WASHINGTON - Federal, state, and local law enforcement agencies conducting criminal investigations collected data on cellphone activity thousands of times last year, with each request to a phone company yielding hundreds or thousands of phone numbers of innocent Americans along with those of potential suspects.

WASHINGTON - Federal, state, and local law enforcement agencies conducting criminal investigations collected data on cellphone activity thousands of times last year, with each request to a phone company yielding hundreds or thousands of phone numbers of innocent Americans along with those of potential suspects.

Law enforcement made more than 9,000 requests last year for what are called "tower dumps," information on all the calls that bounced off a cellphone tower within a certain period of time, usually two or more hours, a congressional inquiry has revealed.

The little-known practice has raised concerns among federal judges, lawmakers, and privacy advocates who question the harvesting of huge amounts of data on people suspected of no crime in order to try to locate a criminal. Data linked to specific cell towers can be used to track people's movements.

The inquiry, by Sen. Edward J. Markey (D., Mass.), into law enforcement's use of cellphone data comes amid growing scrutiny of the bulk collection of geolocation data overseas and of Americans' phone records in the United States by the National Security Agency.

Tower dumps raise in the law enforcement context some of the same concerns presented by the NSA's mass collection of phone records without a warrant, when large amounts of data on law-abiding citizens are gathered to find clues about a small number of suspects, privacy advocates and some industry lawyers say. But unlike the NSA collection, which is bound by court-imposed rules on retention and use, the standards for obtaining tower data and the limits on its use by a plethora of agencies are inconsistent and unclear.

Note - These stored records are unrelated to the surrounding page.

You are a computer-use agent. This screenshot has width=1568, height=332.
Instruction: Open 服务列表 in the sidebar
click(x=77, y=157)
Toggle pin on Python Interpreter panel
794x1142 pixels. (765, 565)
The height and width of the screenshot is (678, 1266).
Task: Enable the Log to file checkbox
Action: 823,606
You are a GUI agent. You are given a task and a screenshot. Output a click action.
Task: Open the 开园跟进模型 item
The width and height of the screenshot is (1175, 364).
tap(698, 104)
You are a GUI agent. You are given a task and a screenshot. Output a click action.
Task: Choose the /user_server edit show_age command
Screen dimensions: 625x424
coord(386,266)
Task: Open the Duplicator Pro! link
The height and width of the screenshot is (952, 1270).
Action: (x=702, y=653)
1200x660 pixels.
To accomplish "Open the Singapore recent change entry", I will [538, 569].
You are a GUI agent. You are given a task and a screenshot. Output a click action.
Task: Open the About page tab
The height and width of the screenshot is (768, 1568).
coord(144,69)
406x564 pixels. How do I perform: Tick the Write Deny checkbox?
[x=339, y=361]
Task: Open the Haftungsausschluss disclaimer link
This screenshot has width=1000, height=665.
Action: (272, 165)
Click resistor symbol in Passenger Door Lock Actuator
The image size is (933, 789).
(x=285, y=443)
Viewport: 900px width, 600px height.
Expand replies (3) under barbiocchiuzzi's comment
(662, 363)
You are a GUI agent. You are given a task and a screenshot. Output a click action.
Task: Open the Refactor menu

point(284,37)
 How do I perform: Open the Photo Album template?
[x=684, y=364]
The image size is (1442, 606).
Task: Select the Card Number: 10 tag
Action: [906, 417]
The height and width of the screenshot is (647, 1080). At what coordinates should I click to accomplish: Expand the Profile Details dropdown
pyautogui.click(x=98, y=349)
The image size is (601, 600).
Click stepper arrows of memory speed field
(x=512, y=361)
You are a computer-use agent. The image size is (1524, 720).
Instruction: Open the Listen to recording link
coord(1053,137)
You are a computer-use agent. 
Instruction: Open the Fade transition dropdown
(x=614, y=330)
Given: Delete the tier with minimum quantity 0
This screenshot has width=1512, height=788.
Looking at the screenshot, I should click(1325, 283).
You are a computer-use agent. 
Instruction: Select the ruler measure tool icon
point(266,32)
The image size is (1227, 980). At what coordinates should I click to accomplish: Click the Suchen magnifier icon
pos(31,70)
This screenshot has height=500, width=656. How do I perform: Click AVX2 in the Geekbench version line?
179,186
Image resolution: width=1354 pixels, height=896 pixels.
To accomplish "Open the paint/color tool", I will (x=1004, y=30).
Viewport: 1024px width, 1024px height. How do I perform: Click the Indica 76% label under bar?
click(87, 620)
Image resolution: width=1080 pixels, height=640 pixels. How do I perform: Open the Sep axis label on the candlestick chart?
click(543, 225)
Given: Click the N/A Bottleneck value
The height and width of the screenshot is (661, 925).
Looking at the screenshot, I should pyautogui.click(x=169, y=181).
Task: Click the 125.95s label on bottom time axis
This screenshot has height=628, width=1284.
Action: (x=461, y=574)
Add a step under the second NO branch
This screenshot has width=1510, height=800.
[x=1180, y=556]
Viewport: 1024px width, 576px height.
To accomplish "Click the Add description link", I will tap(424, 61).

"This isn't the NSA asking for information," said Markey, who is planning to introduce legislation this month to restrict law enforcement's use of consumers' phone data, including ensuring that tower dumps are narrowly focused. "It's your neighborhood police department requesting your mobile phone data."

Markey's investigation, based on a survey of eight U.S. phone companies, has also revealed that carriers, following requests from law enforcement agencies, are providing a range of other records as well. Those include GPS location data, website addresses, and, in some cases, the search terms Americans have entered into their cellphones.

Markey's legislation, which does not focus on NSA or other intelligence agencies' programs, would require a warrant to obtain GPS location data, impose limits on how long carriers can keep customers' phone data, and mandate routine disclosures by law enforcement agencies on the nature and volume of requests they make of carriers. The proposal would not require a warrant for tower dumps.

One federal judge this year, in a rare public ruling, required a warrant for tower dumps. The judge also ordered the prosecutor to destroy nonrelevant data and - in an unprecedented move - to notify all non-suspects that their records had been collected.

Some companies Markey surveyed did not give full responses. In general, the survey reflects a greater reliance on cellphone data of all types, including text messages and call histories, by law enforcement.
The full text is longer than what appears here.